Copy the data below word for word, from the line containing "You are a GUI" down to the end of the data, leaving out the pictures.

* Start Entries provided *

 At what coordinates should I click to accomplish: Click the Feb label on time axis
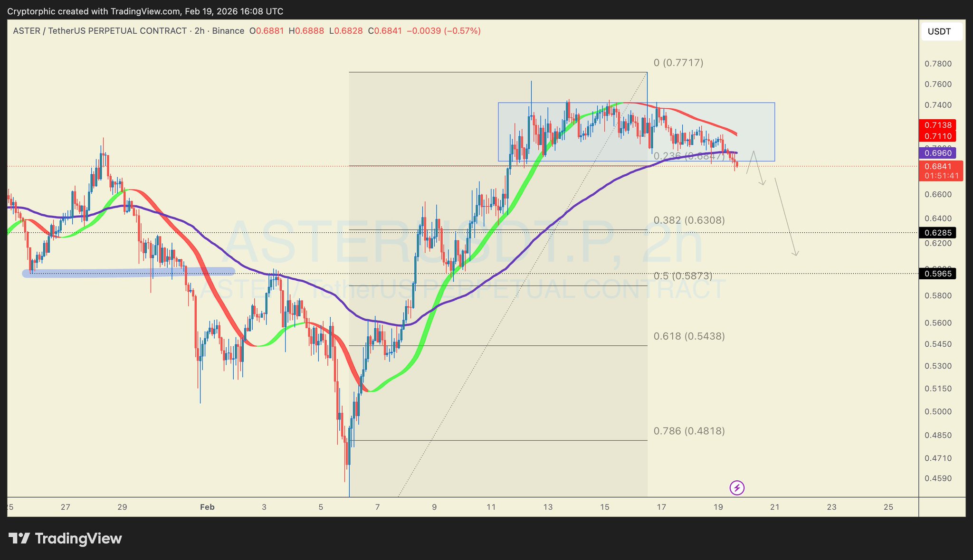coord(207,507)
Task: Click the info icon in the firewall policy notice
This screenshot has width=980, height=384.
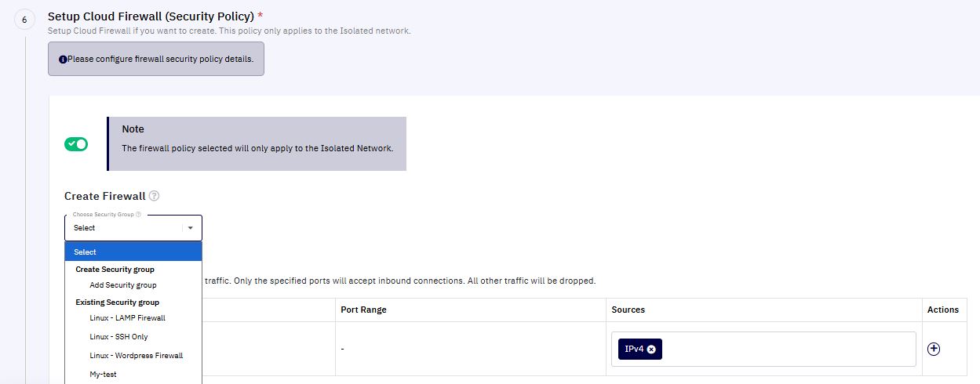Action: click(63, 60)
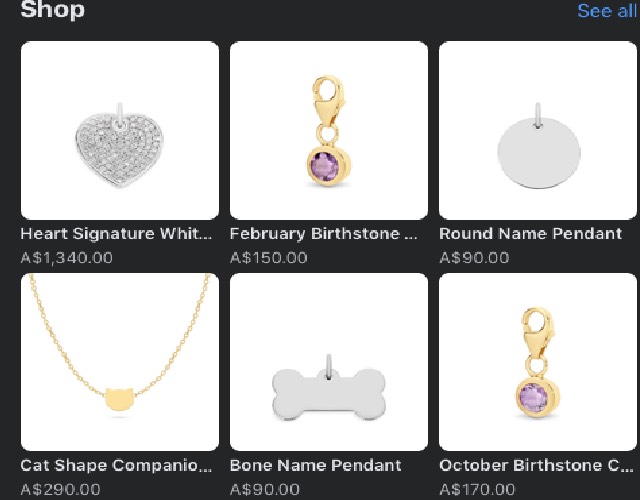This screenshot has height=500, width=640.
Task: Click the Round Name Pendant's A$90.00 price
Action: pos(474,257)
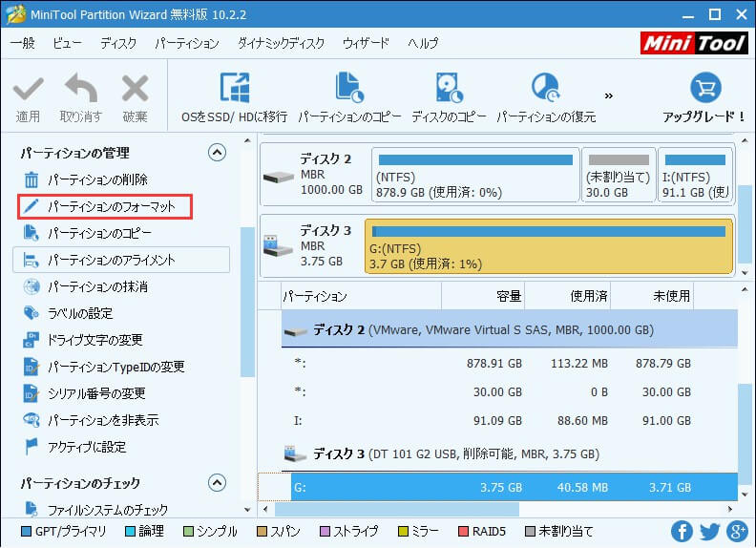Select the G:(NTFS) partition bar on Disk 3
756x548 pixels.
coord(549,245)
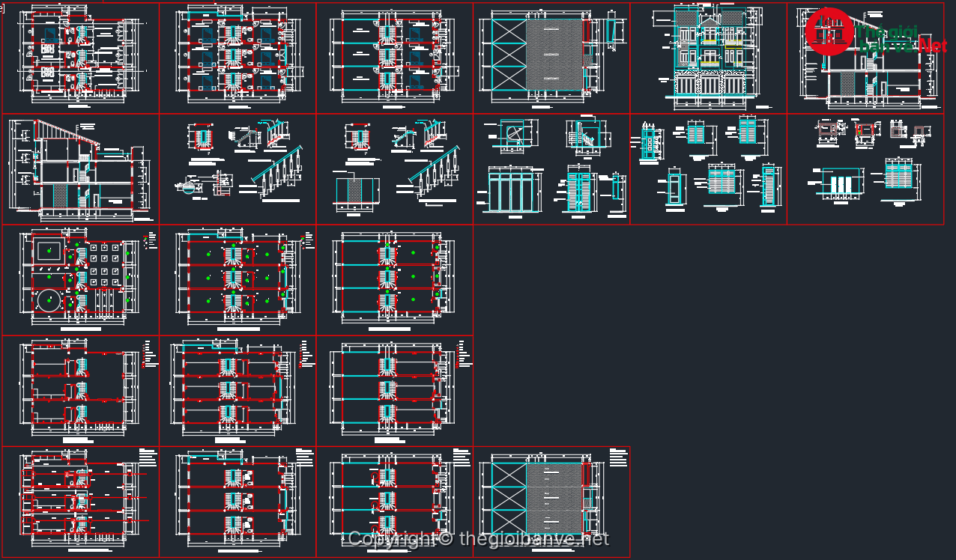This screenshot has height=560, width=956.
Task: Open the door and window schedule sheet
Action: point(708,169)
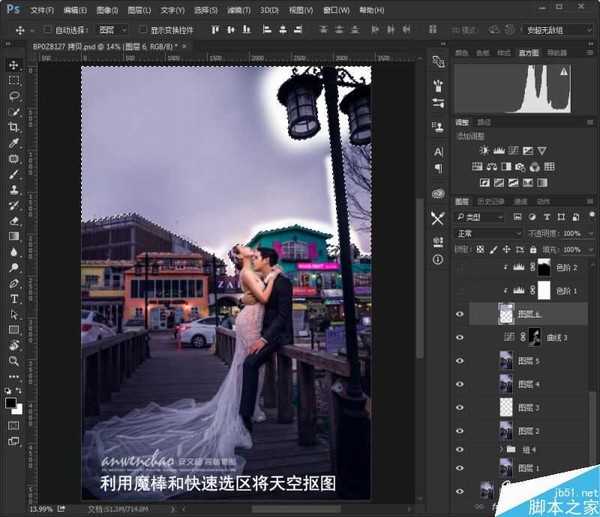Enable the 显示变换控件 checkbox
Screen dimensions: 600x517
tap(142, 29)

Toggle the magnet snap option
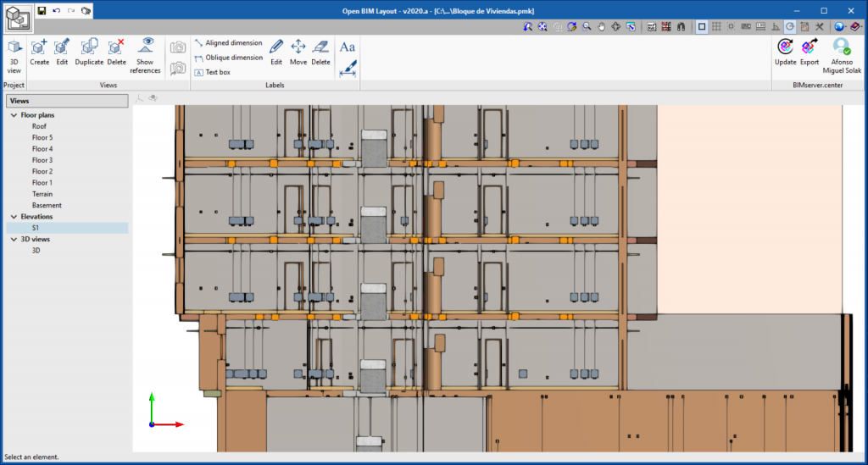[x=681, y=26]
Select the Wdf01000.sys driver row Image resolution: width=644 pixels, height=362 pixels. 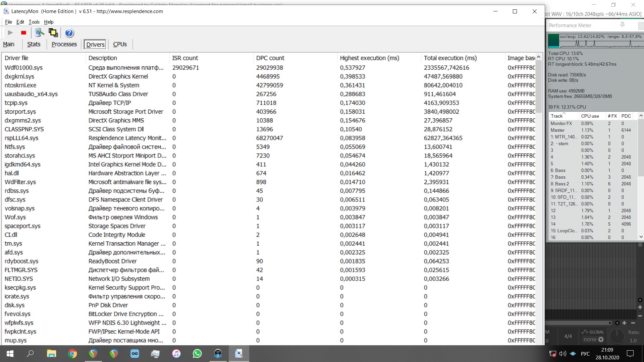coord(23,67)
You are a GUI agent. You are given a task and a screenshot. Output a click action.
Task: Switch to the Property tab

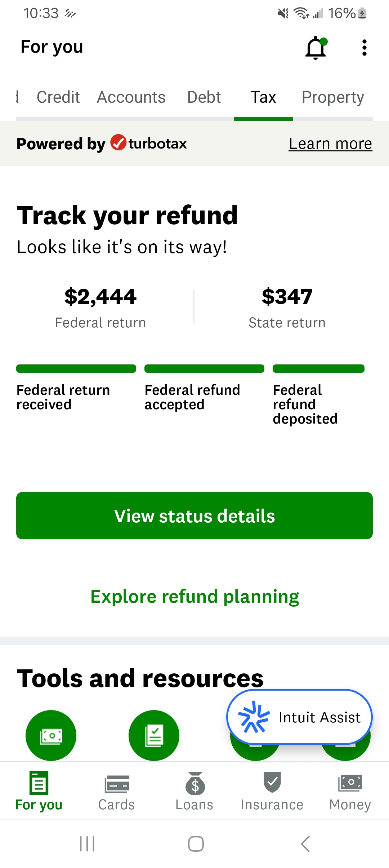click(332, 97)
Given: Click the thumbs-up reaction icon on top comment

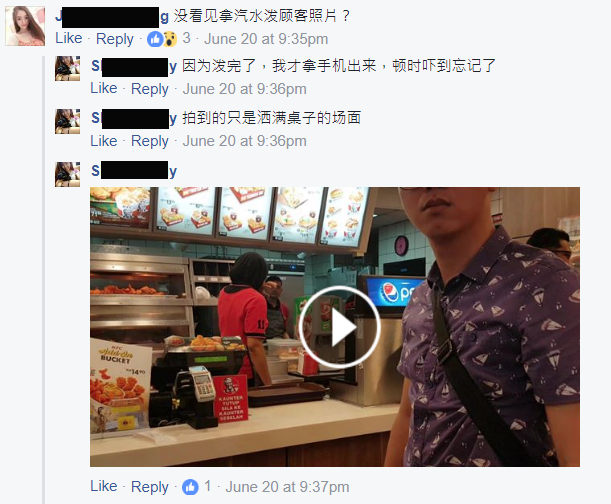Looking at the screenshot, I should coord(155,39).
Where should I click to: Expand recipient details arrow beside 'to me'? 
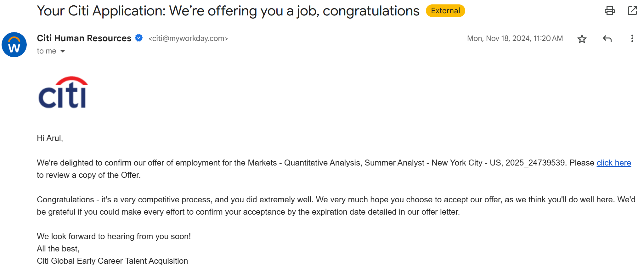point(63,51)
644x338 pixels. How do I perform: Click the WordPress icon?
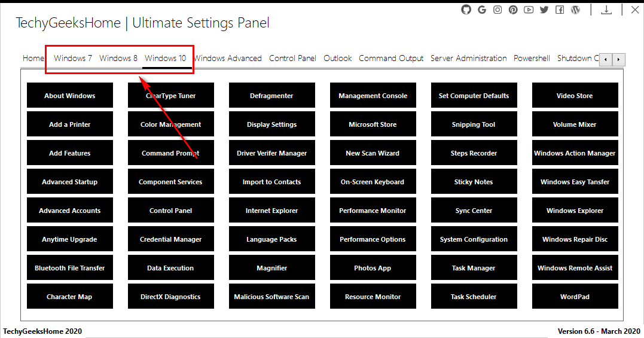point(575,10)
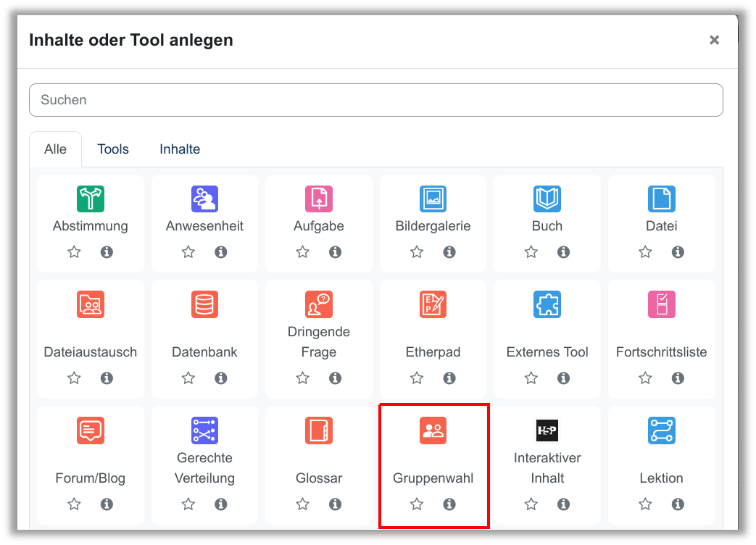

* End Entries provided *

Answer for the task
You are a GUI agent. You are given a task and a screenshot. Output a click action.
Task: Switch to the Property tab

click(332, 97)
Given: Click the thumbs-up reaction icon on top comment

Looking at the screenshot, I should coord(155,39).
Where should I click to: Expand recipient details arrow beside 'to me'? 
point(63,51)
644x338 pixels. How do I perform: Click the WordPress icon?
point(575,10)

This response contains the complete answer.